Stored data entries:
= = = =
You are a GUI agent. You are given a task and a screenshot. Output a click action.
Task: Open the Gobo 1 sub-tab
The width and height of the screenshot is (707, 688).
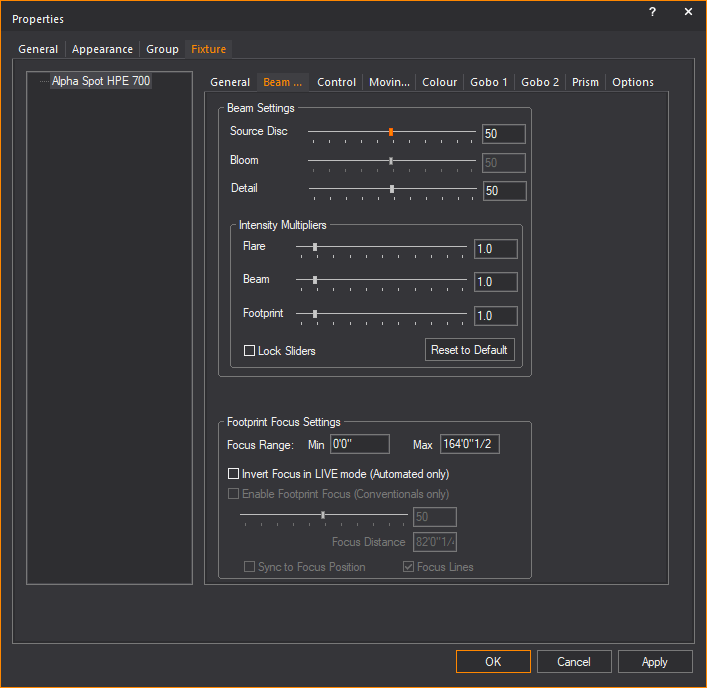pyautogui.click(x=489, y=82)
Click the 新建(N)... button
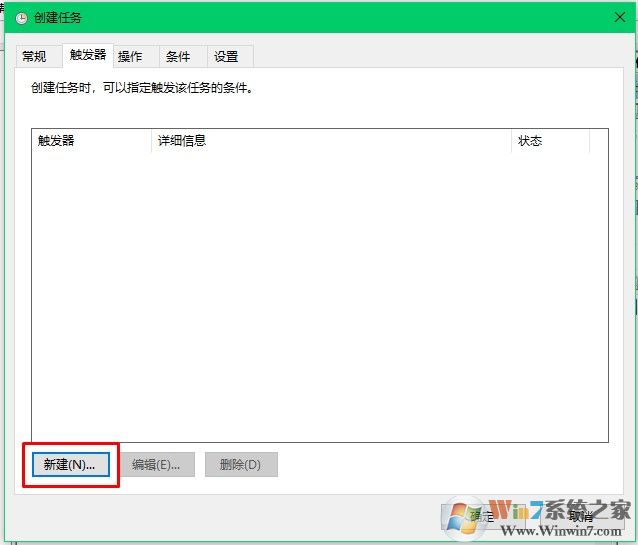The width and height of the screenshot is (638, 545). pos(69,465)
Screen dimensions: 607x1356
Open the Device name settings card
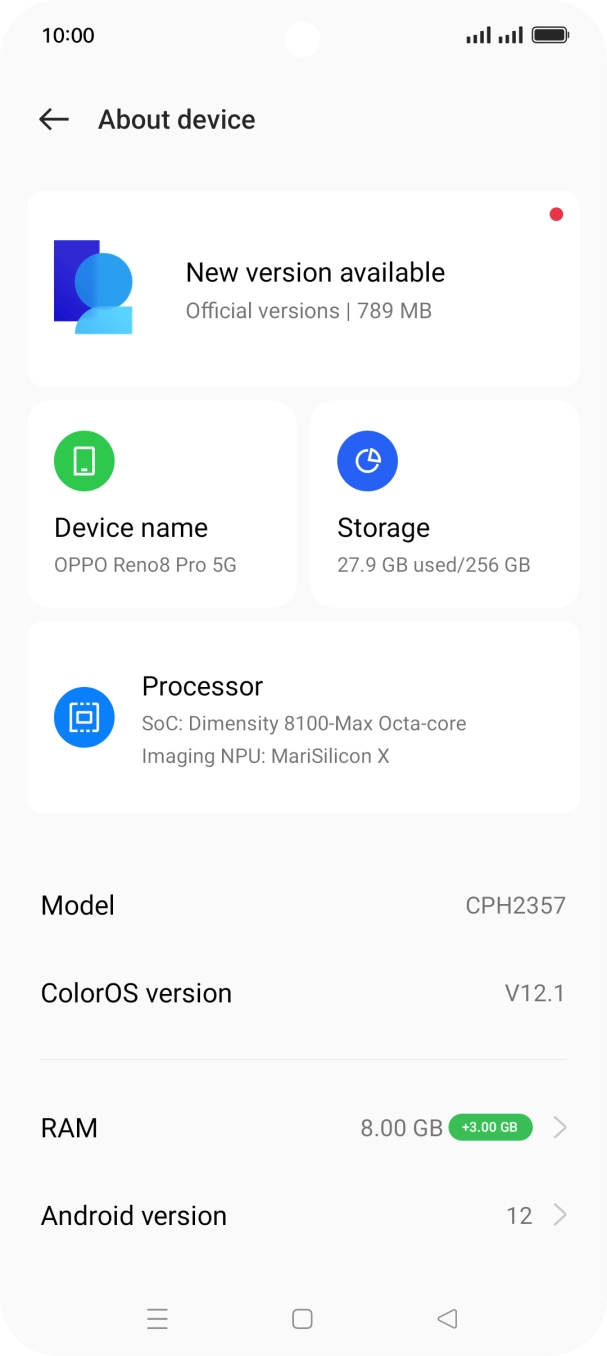[162, 503]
= = = =
== DIRECTIONS ==
Nothing but the lines from the line with "The width and height of the screenshot is (707, 688)." through the last line of the data above should be printed, exactly as written and without pictures.

== THE COMPLETED TASK ==
The width and height of the screenshot is (707, 688).
pyautogui.click(x=489, y=82)
Click the 新建(N)... button
The width and height of the screenshot is (638, 545). pos(69,465)
Screen dimensions: 607x1356
Open the Device name settings card
[162, 503]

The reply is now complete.